Here is the log file:
Traceback (most recent call last):
File "/home/ugg/miniconda3/envs/qiime2-2019.4/lib/python3.6/site-packages/q2cli/commands.py", line 311, in call
results = action(**arguments)
File "</home/ugg/miniconda3/envs/qiime2-2019.4/lib/python3.6/site-packages/decorator.py:decorator-gen-349>", line 2, in fit_classifier_naive_bayes
File "/home/ugg/miniconda3/envs/qiime2-2019.4/lib/python3.6/site-packages/qiime2/sdk/action.py", line 231, in bound_callable
output_types, provenance)
File "/home/ugg/miniconda3/envs/qiime2-2019.4/lib/python3.6/site-packages/qiime2/sdk/action.py", line 365, in callable_executor
output_views = self._callable(**view_args)
File "/home/ugg/miniconda3/envs/qiime2-2019.4/lib/python3.6/site-packages/q2_feature_classifier/classifier.py", line 318, in generic_fitter
pipeline)
File "/home/ugg/miniconda3/envs/qiime2-2019.4/lib/python3.6/site-packages/q2_feature_classifier/_skl.py", line 29, in fit_pipeline
seq_ids, X = _extract_reads(reads)
File "/home/ugg/miniconda3/envs/qiime2-2019.4/lib/python3.6/site-packages/q2_feature_classifier/_skl.py", line 37, in _extract_reads
return zip([(r.metadata['id'], r._string) for r in reads])
File "/home/ugg/miniconda3/envs/qiime2-2019.4/lib/python3.6/site-packages/q2_feature_classifier/_skl.py", line 37, in
return zip([(r.metadata['id'], r._string) for r in reads])
File "/home/ugg/miniconda3/envs/qiime2-2019.4/lib/python3.6/site-packages/q2_types/feature_data/_transformer.py", line 228, in iter
yield from self.generator
File "/home/ugg/miniconda3/envs/qiime2-2019.4/lib/python3.6/site-packages/skbio/io/registry.py", line 506, in
return (x for x in itertools.chain([next(gen)], gen))
File "/home/ugg/miniconda3/envs/qiime2-2019.4/lib/python3.6/site-packages/skbio/io/registry.py", line 531, in _read_gen
yield from reader(file, **kwargs)
File "/home/ugg/miniconda3/envs/qiime2-2019.4/lib/python3.6/site-packages/skbio/io/registry.py", line 1008, in wrapped_reader
yield from reader_function(fhs[-1], **kwargs)
File "/home/ugg/miniconda3/envs/qiime2-2019.4/lib/python3.6/site-packages/skbio/io/format/fasta.py", line 677, in _fasta_to_generator
**kwargs)
File "/home/ugg/miniconda3/envs/qiime2-2019.4/lib/python3.6/site-packages/skbio/sequence/_grammared_sequence.py", line 326, in init
self._validate()
File "/home/ugg/miniconda3/envs/qiime2-2019.4/lib/python3.6/site-packages/skbio/sequence/_grammared_sequence.py", line 350, in _validate
list(self.alphabet)))
ValueError: Invalid character in sequence: b'X'.
Valid characters: ['G', 'W', 'R', 'M', 'K', 'B', 'V', 'A', '-', '.', 'D', 'C', 'T', 'H', 'S', 'N', 'Y']
Note: Use lowercase if your sequence contains lowercase characters not in the sequence's alphabet.
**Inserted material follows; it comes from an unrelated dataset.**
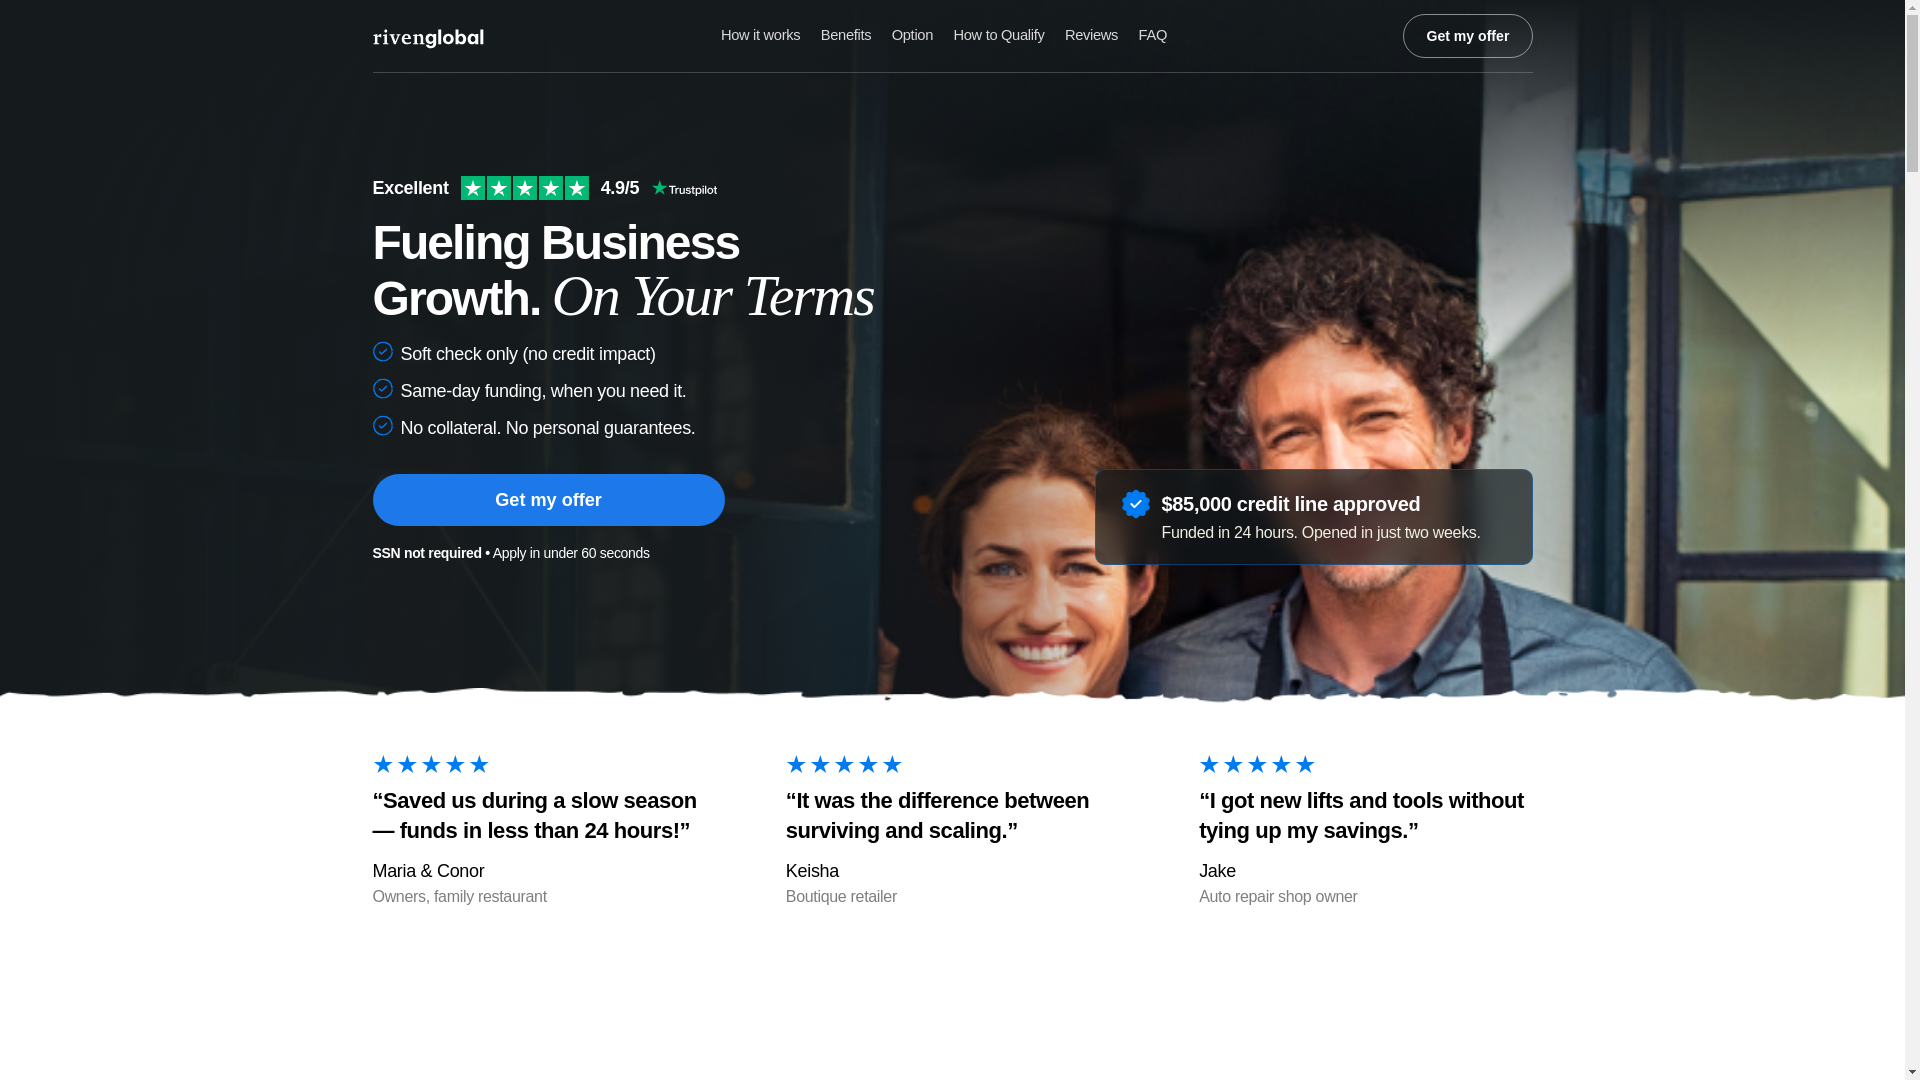
Task: Click the blue stars above Maria & Conor's review
Action: coord(431,765)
I have encountered the same problem with this issue: Plugin Error: feature-classifier classify-sklearn
but the solution suggested there did not solve my problem, I am still getting the same error above.
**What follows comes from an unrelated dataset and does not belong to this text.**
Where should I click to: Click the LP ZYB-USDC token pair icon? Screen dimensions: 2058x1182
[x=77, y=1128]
Could you please help me understand what mistake I have been doing if there is one.
Thanks..

Nicholas_Bokulich · May 30, 2019, 2:31pm

You have "X" at least once in your sequences. That's not a valid nucleotide base! You will need to find and replace/remove this.

That topic describes a similar error, but not the same error. That user had lowercase characters in their sequences, so the same solution will not work for you.

I'd start by seeing how many "X" characters are in your sequences. Then you can either just find/replace or figure out if an automated solution is better for you.

UGG · May 30, 2019, 6:28pm

Thanks a lot, it is my bad not to see the X's in the header lines When I remove them it works..

Nicholas_Bokulich · May 30, 2019, 6:33pm

the header lines should not be the problem... that error indicates that the Xs are in the seqs...

system · July 1, 2019, 12:33am

This topic was automatically closed 31 days after the last reply. New replies are no longer allowed.